◆ WORK TO BE COMPLETED
Copy the entries from the line with "This screenshot has width=600, height=450." up to and including the line with "coord(142,83)" word for word, leaving out the pictures.

◆ EXERCISE INPUT
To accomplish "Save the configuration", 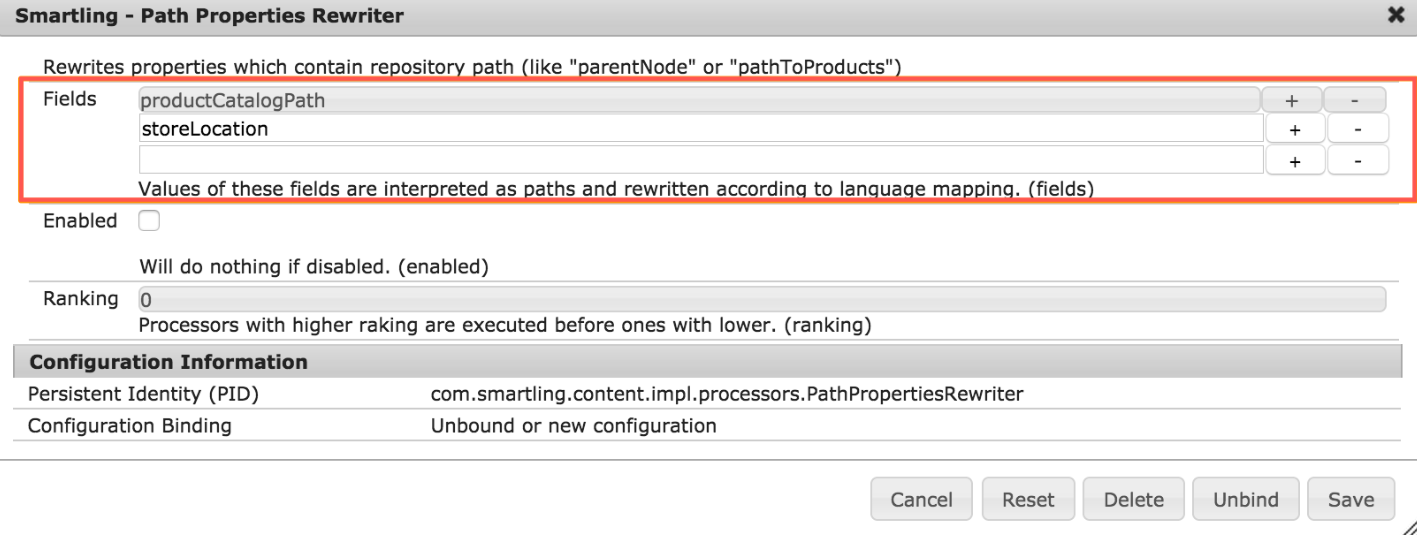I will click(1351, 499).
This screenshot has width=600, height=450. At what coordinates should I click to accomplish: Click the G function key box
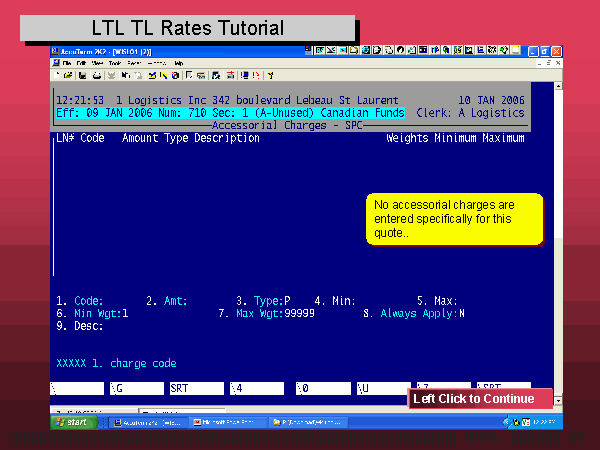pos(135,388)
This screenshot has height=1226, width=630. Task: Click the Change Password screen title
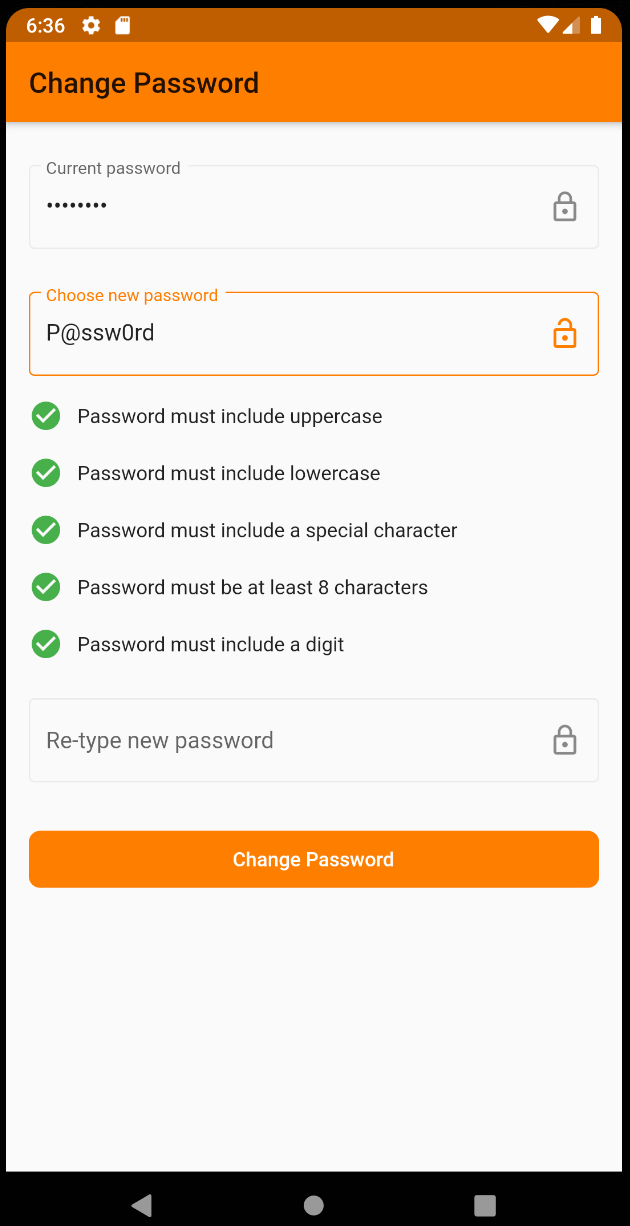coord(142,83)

* * *

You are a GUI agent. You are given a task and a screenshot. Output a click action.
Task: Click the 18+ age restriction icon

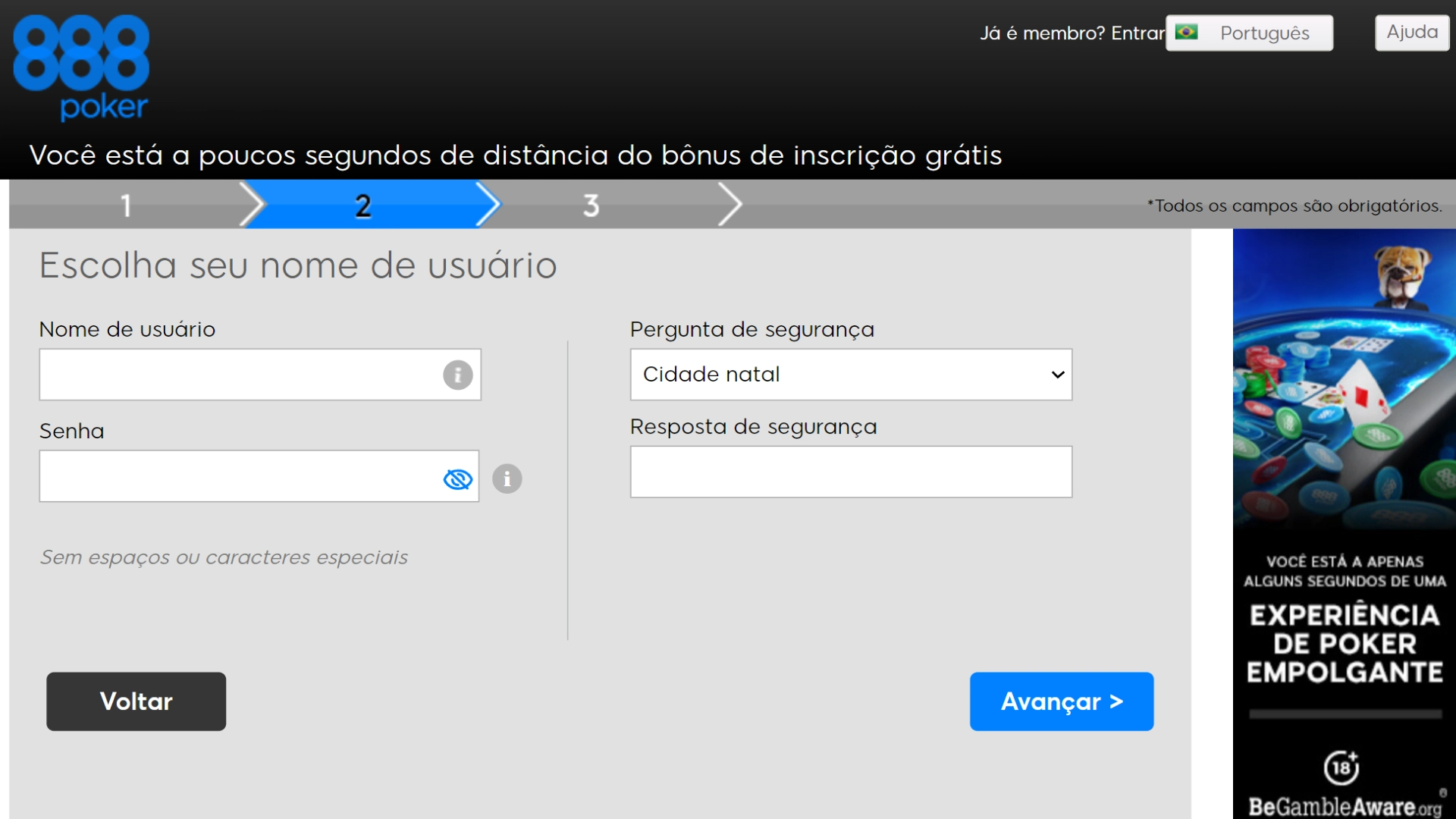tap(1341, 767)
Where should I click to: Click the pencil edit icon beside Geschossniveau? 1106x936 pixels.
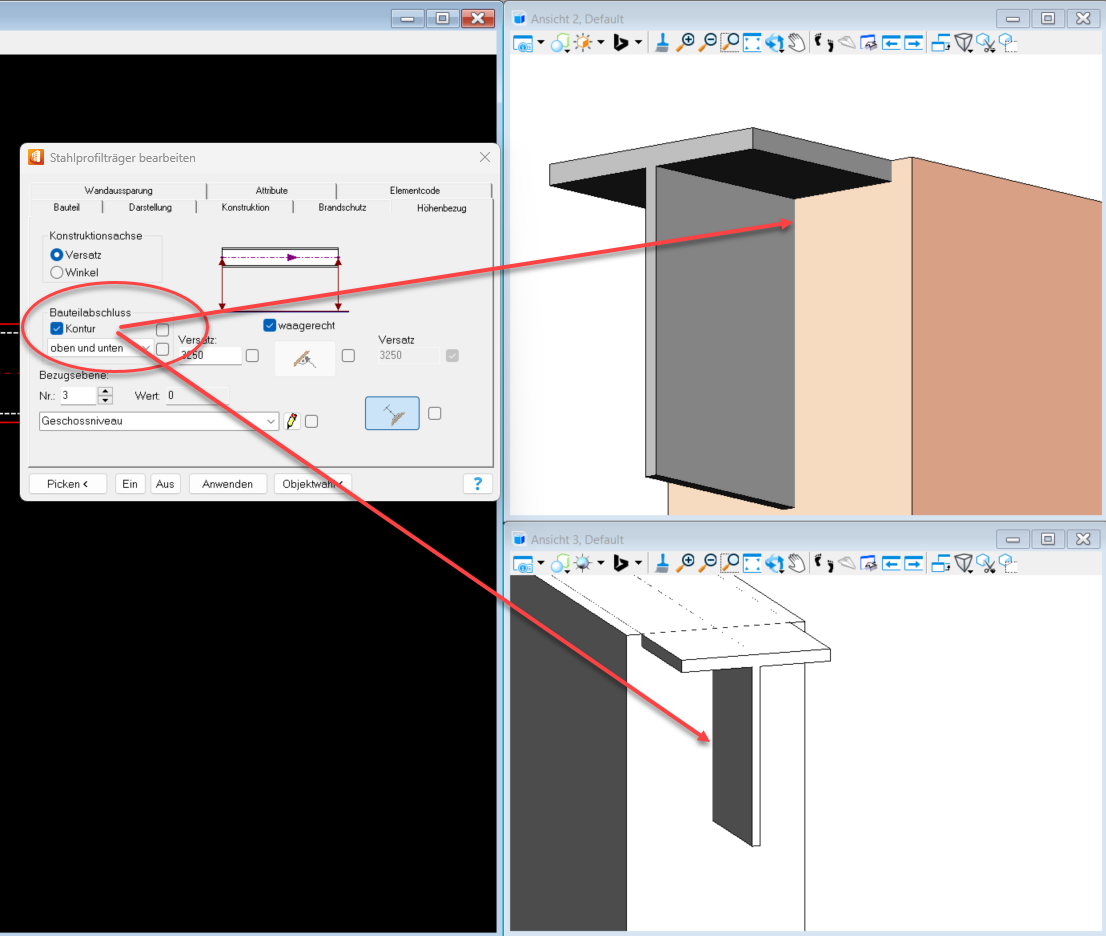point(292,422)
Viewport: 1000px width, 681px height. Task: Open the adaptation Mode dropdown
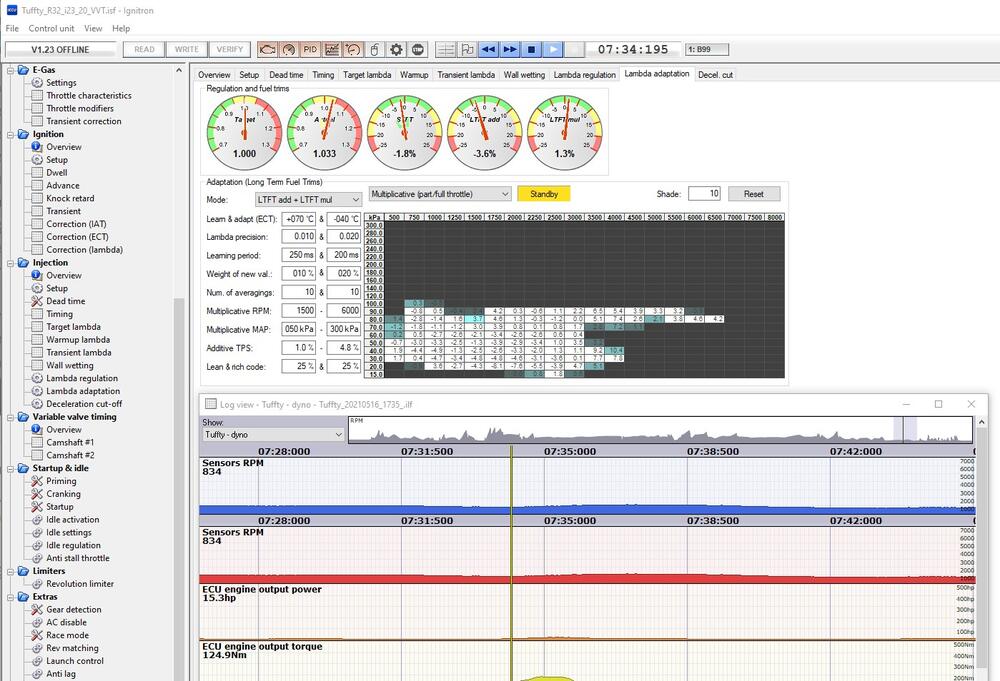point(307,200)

◆ CORRECT RESPONSE
This screenshot has width=600, height=450. At what coordinates should I click to accomplish: Click the G function key box
pos(135,388)
This screenshot has height=1226, width=630. Task: Click the Change Password screen title
coord(142,83)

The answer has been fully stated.